- Your task
This exercise asks for every record to be output again exactly.
Dataset records Start Marker
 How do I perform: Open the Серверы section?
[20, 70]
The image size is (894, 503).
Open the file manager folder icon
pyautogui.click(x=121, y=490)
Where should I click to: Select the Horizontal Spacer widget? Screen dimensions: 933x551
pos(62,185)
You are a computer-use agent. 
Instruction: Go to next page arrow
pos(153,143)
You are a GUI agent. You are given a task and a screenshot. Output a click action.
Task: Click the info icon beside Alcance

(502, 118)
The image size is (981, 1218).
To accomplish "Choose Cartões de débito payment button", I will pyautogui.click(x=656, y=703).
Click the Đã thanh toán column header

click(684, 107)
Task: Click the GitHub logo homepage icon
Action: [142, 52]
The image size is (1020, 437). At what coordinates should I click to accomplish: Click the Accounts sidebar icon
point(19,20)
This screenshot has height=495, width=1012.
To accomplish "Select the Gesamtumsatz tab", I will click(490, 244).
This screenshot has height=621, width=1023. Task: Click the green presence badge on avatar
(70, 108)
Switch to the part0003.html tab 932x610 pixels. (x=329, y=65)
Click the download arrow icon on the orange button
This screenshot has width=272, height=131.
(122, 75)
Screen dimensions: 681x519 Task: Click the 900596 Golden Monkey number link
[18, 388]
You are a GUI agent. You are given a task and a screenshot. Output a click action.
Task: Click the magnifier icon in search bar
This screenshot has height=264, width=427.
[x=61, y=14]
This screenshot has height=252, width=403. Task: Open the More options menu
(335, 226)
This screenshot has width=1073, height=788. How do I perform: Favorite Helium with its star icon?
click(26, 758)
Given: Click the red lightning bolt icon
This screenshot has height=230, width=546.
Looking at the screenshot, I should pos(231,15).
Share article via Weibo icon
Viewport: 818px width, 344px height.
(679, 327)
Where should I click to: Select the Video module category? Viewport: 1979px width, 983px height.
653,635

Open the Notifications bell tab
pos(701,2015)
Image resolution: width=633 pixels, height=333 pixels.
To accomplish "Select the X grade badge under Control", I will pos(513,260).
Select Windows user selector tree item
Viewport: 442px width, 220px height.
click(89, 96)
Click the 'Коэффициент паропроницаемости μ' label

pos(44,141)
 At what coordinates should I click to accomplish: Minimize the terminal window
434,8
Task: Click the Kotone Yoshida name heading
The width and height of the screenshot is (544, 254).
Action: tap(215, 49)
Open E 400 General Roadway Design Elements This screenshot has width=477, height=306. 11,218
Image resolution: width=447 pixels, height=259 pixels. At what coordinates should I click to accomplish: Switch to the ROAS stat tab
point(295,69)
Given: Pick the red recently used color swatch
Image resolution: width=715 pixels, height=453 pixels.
Dataset records End Marker
- Expected answer
 How do I perform: Open the Серверы section?
[20, 70]
The image size is (894, 503).
Open the file manager folder icon
pyautogui.click(x=121, y=490)
Where should I click to: Select the Horizontal Spacer widget? Screen dimensions: 933x551
pos(62,185)
You are a computer-use agent. 
Instruction: Go to next page arrow
pos(153,143)
You are a GUI agent. You are given a task and a screenshot. Output a click action.
Task: Click the info icon beside Alcance

(502, 118)
The image size is (981, 1218).
To accomplish "Choose Cartões de débito payment button", I will pyautogui.click(x=656, y=703).
Click the Đã thanh toán column header

click(684, 107)
Task: Click the GitHub logo homepage icon
Action: [142, 52]
The image size is (1020, 437). At what coordinates should I click to accomplish: Click the Accounts sidebar icon
point(19,20)
This screenshot has height=495, width=1012.
To accomplish "Select the Gesamtumsatz tab", I will click(490, 244).
This screenshot has height=621, width=1023. Task: Click the green presence badge on avatar
(70, 108)
Switch to the part0003.html tab 932x610 pixels. (x=329, y=65)
Click the download arrow icon on the orange button
This screenshot has width=272, height=131.
(122, 75)
Screen dimensions: 681x519 Task: Click the 900596 Golden Monkey number link
[18, 388]
You are a GUI agent. You are given a task and a screenshot. Output a click action.
Task: Click the magnifier icon in search bar
This screenshot has height=264, width=427.
[x=61, y=14]
This screenshot has height=252, width=403. Task: Open the More options menu
(335, 226)
This screenshot has width=1073, height=788. How do I perform: Favorite Helium with its star icon?
click(26, 758)
Given: Click the red lightning bolt icon
This screenshot has height=230, width=546.
Looking at the screenshot, I should pos(231,15).
Share article via Weibo icon
Viewport: 818px width, 344px height.
(679, 327)
Where should I click to: Select the Video module category? Viewport: 1979px width, 983px height.
653,635

Open the Notifications bell tab
pos(701,2015)
Image resolution: width=633 pixels, height=333 pixels.
To accomplish "Select the X grade badge under Control", I will pos(513,260).
Select Windows user selector tree item
Viewport: 442px width, 220px height.
click(89, 96)
Click the 'Коэффициент паропроницаемости μ' label

pos(44,141)
 At what coordinates should I click to accomplish: Minimize the terminal window
434,8
Task: Click the Kotone Yoshida name heading
The width and height of the screenshot is (544, 254).
Action: tap(215, 49)
Open E 400 General Roadway Design Elements This screenshot has width=477, height=306. 11,218
Image resolution: width=447 pixels, height=259 pixels. At what coordinates should I click to accomplish: Switch to the ROAS stat tab
point(295,69)
Given: Pick the red recently used color swatch
Image resolution: width=715 pixels, height=453 pixels.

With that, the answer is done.